Goal
Please rewrite every line of the item coordinate data records below as a numbered list, leaving out the blank lines.

━━━━━ Data to use ━━━━━

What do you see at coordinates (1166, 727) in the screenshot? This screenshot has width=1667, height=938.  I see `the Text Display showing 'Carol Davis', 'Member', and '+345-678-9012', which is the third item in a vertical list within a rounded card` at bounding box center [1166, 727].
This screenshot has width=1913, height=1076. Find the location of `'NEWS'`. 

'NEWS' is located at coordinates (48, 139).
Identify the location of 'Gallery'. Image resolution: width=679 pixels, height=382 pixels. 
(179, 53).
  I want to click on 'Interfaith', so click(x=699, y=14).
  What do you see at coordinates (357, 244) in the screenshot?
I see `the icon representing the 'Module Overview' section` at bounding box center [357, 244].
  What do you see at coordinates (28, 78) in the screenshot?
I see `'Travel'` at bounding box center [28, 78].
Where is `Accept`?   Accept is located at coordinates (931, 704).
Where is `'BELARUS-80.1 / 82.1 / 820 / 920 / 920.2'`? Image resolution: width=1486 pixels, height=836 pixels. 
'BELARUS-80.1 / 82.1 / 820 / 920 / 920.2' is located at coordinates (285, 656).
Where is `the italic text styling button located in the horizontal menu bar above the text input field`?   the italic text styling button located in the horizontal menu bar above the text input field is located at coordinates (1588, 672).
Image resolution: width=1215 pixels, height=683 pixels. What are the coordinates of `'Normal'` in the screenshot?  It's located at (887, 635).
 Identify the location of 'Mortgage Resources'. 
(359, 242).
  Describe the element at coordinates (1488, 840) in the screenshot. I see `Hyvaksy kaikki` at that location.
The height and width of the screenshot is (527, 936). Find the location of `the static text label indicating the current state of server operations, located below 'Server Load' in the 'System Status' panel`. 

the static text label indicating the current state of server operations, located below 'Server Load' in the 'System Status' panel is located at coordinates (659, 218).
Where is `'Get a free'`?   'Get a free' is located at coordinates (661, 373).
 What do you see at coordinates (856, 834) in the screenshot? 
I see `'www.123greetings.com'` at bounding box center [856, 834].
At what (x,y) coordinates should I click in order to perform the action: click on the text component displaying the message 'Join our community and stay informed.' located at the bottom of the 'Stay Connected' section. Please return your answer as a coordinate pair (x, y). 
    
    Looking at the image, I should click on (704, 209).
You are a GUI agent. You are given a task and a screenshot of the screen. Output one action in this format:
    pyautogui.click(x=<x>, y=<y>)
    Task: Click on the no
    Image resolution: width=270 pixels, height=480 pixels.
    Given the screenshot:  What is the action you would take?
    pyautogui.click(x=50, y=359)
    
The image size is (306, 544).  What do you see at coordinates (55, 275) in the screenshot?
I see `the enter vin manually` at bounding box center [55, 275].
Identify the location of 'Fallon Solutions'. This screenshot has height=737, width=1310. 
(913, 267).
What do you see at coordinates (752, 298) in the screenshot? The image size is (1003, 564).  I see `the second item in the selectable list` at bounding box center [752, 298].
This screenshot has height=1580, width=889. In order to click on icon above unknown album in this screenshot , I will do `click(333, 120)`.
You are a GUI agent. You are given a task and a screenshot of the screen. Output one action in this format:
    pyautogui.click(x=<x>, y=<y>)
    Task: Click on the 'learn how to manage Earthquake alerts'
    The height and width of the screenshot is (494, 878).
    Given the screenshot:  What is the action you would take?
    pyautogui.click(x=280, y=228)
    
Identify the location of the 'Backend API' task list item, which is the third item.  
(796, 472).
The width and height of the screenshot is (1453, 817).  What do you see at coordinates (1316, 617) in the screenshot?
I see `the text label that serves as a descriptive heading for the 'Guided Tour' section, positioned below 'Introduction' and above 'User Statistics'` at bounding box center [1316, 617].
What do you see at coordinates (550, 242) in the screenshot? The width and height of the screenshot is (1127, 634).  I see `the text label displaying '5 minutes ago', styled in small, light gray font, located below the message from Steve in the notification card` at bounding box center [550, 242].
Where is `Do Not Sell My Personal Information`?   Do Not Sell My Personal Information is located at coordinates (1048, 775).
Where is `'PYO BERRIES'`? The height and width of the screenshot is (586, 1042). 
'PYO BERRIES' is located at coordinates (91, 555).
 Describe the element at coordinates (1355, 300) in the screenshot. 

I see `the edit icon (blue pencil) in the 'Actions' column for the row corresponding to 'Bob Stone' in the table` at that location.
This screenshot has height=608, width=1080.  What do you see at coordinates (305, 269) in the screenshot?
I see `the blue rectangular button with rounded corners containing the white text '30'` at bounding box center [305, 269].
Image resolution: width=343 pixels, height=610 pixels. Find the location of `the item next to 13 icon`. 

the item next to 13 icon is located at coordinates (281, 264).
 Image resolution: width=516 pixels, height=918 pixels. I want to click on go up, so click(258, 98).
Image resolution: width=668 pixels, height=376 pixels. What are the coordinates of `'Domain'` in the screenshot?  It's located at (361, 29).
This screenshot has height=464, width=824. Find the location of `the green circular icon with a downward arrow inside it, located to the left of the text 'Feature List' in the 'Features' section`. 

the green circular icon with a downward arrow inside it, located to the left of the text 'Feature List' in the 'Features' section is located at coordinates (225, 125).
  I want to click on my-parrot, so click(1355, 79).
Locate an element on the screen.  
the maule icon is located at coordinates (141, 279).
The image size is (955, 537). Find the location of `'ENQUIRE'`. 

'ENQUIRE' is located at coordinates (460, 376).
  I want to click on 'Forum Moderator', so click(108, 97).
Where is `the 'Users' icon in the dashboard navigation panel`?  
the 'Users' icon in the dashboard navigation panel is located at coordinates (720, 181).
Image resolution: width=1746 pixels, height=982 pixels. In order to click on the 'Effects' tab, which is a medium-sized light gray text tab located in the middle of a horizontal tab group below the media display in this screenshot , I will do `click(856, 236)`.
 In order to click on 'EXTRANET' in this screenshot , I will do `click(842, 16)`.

━━━━━

Exercise response
1. What do you see at coordinates (1166, 727) in the screenshot? This screenshot has width=1667, height=938.  I see `the Text Display showing 'Carol Davis', 'Member', and '+345-678-9012', which is the third item in a vertical list within a rounded card` at bounding box center [1166, 727].
2. This screenshot has width=1913, height=1076. Find the location of `'NEWS'`. 
3. 'NEWS' is located at coordinates (48, 139).
4. Identify the location of 'Gallery'. Image resolution: width=679 pixels, height=382 pixels. 
5. (179, 53).
6.   I want to click on 'Interfaith', so click(x=699, y=14).
7.   What do you see at coordinates (357, 244) in the screenshot?
8. I see `the icon representing the 'Module Overview' section` at bounding box center [357, 244].
9.   What do you see at coordinates (28, 78) in the screenshot?
10. I see `'Travel'` at bounding box center [28, 78].
11. Where is `Accept`?   Accept is located at coordinates (931, 704).
12. Where is `'BELARUS-80.1 / 82.1 / 820 / 920 / 920.2'`? Image resolution: width=1486 pixels, height=836 pixels. 
13. 'BELARUS-80.1 / 82.1 / 820 / 920 / 920.2' is located at coordinates (285, 656).
14. Where is `the italic text styling button located in the horizontal menu bar above the text input field`?   the italic text styling button located in the horizontal menu bar above the text input field is located at coordinates (1588, 672).
15. Image resolution: width=1215 pixels, height=683 pixels. What are the coordinates of `'Normal'` in the screenshot?  It's located at (887, 635).
16.  Identify the location of 'Mortgage Resources'. 
17. (359, 242).
18.   Describe the element at coordinates (1488, 840) in the screenshot. I see `Hyvaksy kaikki` at that location.
19. The height and width of the screenshot is (527, 936). Find the location of `the static text label indicating the current state of server operations, located below 'Server Load' in the 'System Status' panel`. 
20. the static text label indicating the current state of server operations, located below 'Server Load' in the 'System Status' panel is located at coordinates (659, 218).
21. Where is `'Get a free'`?   'Get a free' is located at coordinates (661, 373).
22.  What do you see at coordinates (856, 834) in the screenshot? 
23. I see `'www.123greetings.com'` at bounding box center [856, 834].
24. At what (x,y) coordinates should I click in order to perform the action: click on the text component displaying the message 'Join our community and stay informed.' located at the bottom of the 'Stay Connected' section. Please return your answer as a coordinate pair (x, y). 
25.     Looking at the image, I should click on (704, 209).
26. You are a GUI agent. You are given a task and a screenshot of the screen. Output one action in this format:
27.     pyautogui.click(x=<x>, y=<y>)
28.     Task: Click on the no
29.     Image resolution: width=270 pixels, height=480 pixels.
30.     Given the screenshot:  What is the action you would take?
31.     pyautogui.click(x=50, y=359)
32. The image size is (306, 544).  What do you see at coordinates (55, 275) in the screenshot?
33. I see `the enter vin manually` at bounding box center [55, 275].
34. Identify the location of 'Fallon Solutions'. This screenshot has height=737, width=1310. 
35. (913, 267).
36. What do you see at coordinates (752, 298) in the screenshot? The image size is (1003, 564).  I see `the second item in the selectable list` at bounding box center [752, 298].
37. This screenshot has height=1580, width=889. In order to click on icon above unknown album in this screenshot , I will do `click(333, 120)`.
38. You are a GUI agent. You are given a task and a screenshot of the screen. Output one action in this format:
39.     pyautogui.click(x=<x>, y=<y>)
40.     Task: Click on the 'learn how to manage Earthquake alerts'
41.     The height and width of the screenshot is (494, 878).
42.     Given the screenshot:  What is the action you would take?
43.     pyautogui.click(x=280, y=228)
44. Identify the location of the 'Backend API' task list item, which is the third item.  
45. (796, 472).
46. The width and height of the screenshot is (1453, 817).  What do you see at coordinates (1316, 617) in the screenshot?
47. I see `the text label that serves as a descriptive heading for the 'Guided Tour' section, positioned below 'Introduction' and above 'User Statistics'` at bounding box center [1316, 617].
48. What do you see at coordinates (550, 242) in the screenshot? The width and height of the screenshot is (1127, 634).  I see `the text label displaying '5 minutes ago', styled in small, light gray font, located below the message from Steve in the notification card` at bounding box center [550, 242].
49. Where is `Do Not Sell My Personal Information`?   Do Not Sell My Personal Information is located at coordinates (1048, 775).
50. Where is `'PYO BERRIES'`? The height and width of the screenshot is (586, 1042). 
51. 'PYO BERRIES' is located at coordinates (91, 555).
52.  Describe the element at coordinates (1355, 300) in the screenshot. 
53. I see `the edit icon (blue pencil) in the 'Actions' column for the row corresponding to 'Bob Stone' in the table` at that location.
54. This screenshot has height=608, width=1080.  What do you see at coordinates (305, 269) in the screenshot?
55. I see `the blue rectangular button with rounded corners containing the white text '30'` at bounding box center [305, 269].
56. Image resolution: width=343 pixels, height=610 pixels. Find the location of `the item next to 13 icon`. 
57. the item next to 13 icon is located at coordinates (281, 264).
58.  Image resolution: width=516 pixels, height=918 pixels. I want to click on go up, so click(258, 98).
59. Image resolution: width=668 pixels, height=376 pixels. What are the coordinates of `'Domain'` in the screenshot?  It's located at (361, 29).
60. This screenshot has height=464, width=824. Find the location of `the green circular icon with a downward arrow inside it, located to the left of the text 'Feature List' in the 'Features' section`. 
61. the green circular icon with a downward arrow inside it, located to the left of the text 'Feature List' in the 'Features' section is located at coordinates (225, 125).
62.   I want to click on my-parrot, so click(1355, 79).
63. Locate an element on the screen.  
64. the maule icon is located at coordinates (141, 279).
65. The image size is (955, 537). Find the location of `'ENQUIRE'`. 
66. 'ENQUIRE' is located at coordinates (460, 376).
67.   I want to click on 'Forum Moderator', so click(108, 97).
68. Where is `the 'Users' icon in the dashboard navigation panel`?  
69. the 'Users' icon in the dashboard navigation panel is located at coordinates (720, 181).
70. Image resolution: width=1746 pixels, height=982 pixels. In order to click on the 'Effects' tab, which is a medium-sized light gray text tab located in the middle of a horizontal tab group below the media display in this screenshot , I will do `click(856, 236)`.
71.  In order to click on 'EXTRANET' in this screenshot , I will do `click(842, 16)`.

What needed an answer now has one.